== Document ==
'''

Analytics Documents

Welcome : )

These are the documents for Phishing Blocker Project - Analytics.

You can get the source code of this website via GitHub.

Library Reference

This is an auto-generate reference of Analytics.

You can make sense of Analytics how to work through these documents.

Analytics

class libs.Analytics(config: str)
_deep_analyze(url: str)

Analyze URL with PageView

Parameters:url – URL that latest get via requests
Returns:float of the-trust-score between 0 to 1
analyze(data: dict)

Do analysis from URL sent by message with databases

Parameters:data – dict from message decoded
Returns:dict to response
check_from_database(url: str, host: str = None)

Check URL whether existed in database

Parameters:
  • url – URL from request
  • url_hash – URL hashed
  • host – host from URL decoded
Returns:

trust_score or NoneType

gen_sample()

Generate PageView samples with trustlist

Returns:
start(port: int = 2020)

Start web service

Parameters:port – integer of port to listen online
Returns:
stop()

Shutdown web service

Returns:
update_blacklist_from_phishtank()

Update database for blacklist from PhishTank

Returns:

Callback

class libs.callback.WebServer(pbp_handle)

Web service of API protocol

_server_response(data: dict)

Handle responses from web service

Parameters:data – dict from message decoded
Returns:dict to response
static listen(port: int)

Start listen on web services

Returns:
server_response(message: str)

Check responses from web service

Parameters:message – string of JSON format
Returns:dict to response

Data

class libs.Data(pbp_handle)

To control MySQL for PBP

check_blacklist(url: str)

To check URL whether exists in blacklist

Parameters:url – URL
Returns:dict of URL and Mark-Date or NoneType
check_trust_domain(domain: str)

To check URL whether exists in trust_domain list

Parameters:domain – domain
Returns:string of UUID or NoneType
check_trustlist(url: str)

To check URL whether exists in trustlist

Parameters:url – URL
Returns:string of UUID or NoneType
check_warnlist(url: str)

'''

== Element and text position data ==
'''

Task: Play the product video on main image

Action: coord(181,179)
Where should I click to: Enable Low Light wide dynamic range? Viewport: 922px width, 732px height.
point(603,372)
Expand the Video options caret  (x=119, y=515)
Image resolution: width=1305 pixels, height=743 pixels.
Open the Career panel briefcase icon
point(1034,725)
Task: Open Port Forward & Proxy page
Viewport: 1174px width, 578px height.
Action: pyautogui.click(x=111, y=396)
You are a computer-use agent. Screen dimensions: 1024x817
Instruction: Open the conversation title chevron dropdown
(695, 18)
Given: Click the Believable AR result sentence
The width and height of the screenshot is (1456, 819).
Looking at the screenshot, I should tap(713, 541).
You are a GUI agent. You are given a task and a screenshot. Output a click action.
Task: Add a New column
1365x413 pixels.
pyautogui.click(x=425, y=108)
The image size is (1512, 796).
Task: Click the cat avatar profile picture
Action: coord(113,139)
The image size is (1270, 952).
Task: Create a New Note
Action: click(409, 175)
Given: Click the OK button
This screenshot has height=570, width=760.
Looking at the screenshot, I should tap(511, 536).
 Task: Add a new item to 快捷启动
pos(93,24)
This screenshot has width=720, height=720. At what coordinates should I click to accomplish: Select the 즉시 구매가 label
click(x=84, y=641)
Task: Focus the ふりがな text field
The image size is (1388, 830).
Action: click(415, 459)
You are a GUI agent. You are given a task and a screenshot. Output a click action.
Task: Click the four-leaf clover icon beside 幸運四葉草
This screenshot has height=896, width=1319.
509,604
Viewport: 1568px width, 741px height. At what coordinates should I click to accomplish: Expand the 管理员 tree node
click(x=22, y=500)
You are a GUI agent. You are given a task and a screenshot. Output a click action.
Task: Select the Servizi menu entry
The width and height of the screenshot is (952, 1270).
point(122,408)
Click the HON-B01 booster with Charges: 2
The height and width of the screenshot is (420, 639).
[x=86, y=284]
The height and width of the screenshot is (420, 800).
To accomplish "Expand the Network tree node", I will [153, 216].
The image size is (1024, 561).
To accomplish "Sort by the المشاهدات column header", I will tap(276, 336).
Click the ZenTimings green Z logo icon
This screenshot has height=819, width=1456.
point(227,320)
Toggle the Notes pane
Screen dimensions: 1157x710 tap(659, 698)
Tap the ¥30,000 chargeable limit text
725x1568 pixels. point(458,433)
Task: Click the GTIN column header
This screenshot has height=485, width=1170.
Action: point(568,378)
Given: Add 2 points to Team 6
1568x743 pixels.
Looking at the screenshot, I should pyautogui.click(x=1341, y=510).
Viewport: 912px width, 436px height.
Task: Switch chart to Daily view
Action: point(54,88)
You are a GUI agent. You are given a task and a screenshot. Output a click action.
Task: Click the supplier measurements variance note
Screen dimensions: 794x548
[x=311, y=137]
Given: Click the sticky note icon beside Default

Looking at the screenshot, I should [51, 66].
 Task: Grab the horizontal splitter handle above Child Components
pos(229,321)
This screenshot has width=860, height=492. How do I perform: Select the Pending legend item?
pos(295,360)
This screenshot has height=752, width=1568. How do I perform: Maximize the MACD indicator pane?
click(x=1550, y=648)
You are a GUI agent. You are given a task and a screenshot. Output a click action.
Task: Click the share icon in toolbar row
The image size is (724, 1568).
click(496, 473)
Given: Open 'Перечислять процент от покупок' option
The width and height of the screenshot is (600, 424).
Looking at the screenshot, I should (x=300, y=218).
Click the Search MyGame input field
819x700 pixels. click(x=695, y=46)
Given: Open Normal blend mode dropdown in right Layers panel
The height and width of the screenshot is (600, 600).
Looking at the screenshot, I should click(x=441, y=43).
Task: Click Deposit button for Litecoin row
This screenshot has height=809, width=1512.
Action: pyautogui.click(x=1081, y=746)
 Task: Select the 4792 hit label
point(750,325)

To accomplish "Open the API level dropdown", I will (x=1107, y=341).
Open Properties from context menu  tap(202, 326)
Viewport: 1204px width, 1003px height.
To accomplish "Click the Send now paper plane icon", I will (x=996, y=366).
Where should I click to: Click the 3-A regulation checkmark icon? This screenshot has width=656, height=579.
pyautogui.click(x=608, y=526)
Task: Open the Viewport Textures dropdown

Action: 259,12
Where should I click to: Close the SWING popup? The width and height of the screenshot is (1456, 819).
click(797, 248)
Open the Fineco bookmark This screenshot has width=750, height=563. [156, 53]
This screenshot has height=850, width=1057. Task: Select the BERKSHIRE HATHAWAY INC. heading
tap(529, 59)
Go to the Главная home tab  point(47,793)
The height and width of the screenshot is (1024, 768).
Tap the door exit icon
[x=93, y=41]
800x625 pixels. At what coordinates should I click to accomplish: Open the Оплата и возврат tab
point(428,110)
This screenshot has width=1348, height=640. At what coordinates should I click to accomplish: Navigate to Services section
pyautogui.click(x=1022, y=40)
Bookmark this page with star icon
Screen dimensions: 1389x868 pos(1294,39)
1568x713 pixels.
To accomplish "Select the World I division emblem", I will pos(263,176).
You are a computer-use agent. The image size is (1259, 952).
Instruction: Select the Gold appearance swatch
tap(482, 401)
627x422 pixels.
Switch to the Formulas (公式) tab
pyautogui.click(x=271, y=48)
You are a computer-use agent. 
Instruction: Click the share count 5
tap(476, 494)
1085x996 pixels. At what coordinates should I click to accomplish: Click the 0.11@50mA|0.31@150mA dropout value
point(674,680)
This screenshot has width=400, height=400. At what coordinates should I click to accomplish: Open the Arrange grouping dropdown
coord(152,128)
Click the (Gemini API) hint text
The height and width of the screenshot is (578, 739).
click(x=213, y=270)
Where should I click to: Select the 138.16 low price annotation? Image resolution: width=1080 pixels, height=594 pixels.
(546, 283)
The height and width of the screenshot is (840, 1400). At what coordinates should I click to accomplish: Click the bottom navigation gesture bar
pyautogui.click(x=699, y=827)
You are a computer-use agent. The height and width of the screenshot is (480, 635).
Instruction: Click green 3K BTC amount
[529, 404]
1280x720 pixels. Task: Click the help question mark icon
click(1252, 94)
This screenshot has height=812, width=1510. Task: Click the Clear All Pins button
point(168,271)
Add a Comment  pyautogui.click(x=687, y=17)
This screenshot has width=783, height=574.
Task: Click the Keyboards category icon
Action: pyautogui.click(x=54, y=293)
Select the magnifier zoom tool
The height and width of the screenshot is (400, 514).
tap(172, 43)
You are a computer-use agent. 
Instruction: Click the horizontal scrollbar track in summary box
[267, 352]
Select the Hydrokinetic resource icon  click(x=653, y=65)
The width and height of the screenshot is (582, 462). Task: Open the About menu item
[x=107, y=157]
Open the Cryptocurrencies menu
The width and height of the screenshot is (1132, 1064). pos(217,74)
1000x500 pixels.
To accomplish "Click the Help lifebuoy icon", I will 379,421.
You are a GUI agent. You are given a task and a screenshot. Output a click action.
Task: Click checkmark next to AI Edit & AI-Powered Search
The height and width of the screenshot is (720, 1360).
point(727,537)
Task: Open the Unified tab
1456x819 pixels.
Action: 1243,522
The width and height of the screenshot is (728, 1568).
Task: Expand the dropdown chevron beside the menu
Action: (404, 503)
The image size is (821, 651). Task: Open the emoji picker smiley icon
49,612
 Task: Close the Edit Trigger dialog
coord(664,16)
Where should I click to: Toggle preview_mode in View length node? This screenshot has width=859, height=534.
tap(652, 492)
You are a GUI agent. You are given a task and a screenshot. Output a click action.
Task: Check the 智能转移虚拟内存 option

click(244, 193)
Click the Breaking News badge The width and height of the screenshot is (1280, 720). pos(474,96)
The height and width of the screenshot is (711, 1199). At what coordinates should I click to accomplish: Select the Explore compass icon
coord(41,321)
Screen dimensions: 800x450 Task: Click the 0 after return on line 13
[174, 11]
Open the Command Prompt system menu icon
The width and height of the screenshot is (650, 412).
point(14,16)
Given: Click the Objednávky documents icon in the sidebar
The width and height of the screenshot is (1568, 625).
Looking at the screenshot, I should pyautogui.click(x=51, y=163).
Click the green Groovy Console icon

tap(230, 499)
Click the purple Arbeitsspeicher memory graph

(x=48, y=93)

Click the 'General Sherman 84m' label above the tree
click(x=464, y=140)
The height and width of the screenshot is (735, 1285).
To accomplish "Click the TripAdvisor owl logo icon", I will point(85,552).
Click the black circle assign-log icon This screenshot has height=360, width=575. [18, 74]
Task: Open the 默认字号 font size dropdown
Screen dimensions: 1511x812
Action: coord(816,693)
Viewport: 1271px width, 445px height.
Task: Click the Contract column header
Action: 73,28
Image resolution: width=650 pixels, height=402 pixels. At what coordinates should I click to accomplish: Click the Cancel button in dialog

'''

== Direction ==
Could you carry on the Analytics library reference, picking up right after its final line?

== Reply ==
To check URL whether exists in warnlist

Parameters:url – URL
Returns:dict of URL, similar URL and Mark-Date or NoneType
clean_result_cache()

Clean result caches

Returns:True
find_page_by_view_signature(signature: str)

Search URL by view_signature in trustlist

Parameters:signature – string hashed
Returns:URL or NoneType
find_result_cache_by_url_hash(url_hash: str)

Search cache by url_hash in result_cache

Parameters:url_hash – URL hashed
Returns:float of the-trust-score or NoneType
get_urls_from_trustlist()

Fetch all URL in trustlist

Returns:list of URL
get_view_narray_from_trustlist()

Fetch all target_view_narray in trustlist

Returns:dict of URL and NumPy Array
mark_as_blacklist(url: str)

Mark URL to blacklist by Database

Parameters:url – URL to mark
Returns:True
mark_as_blacklist_mass(urls: list)

Mark URLs to blacklist by Database

Parameters:url – URLs to mark
Returns:True
mark_as_warnlist(url: str, origin_url: str)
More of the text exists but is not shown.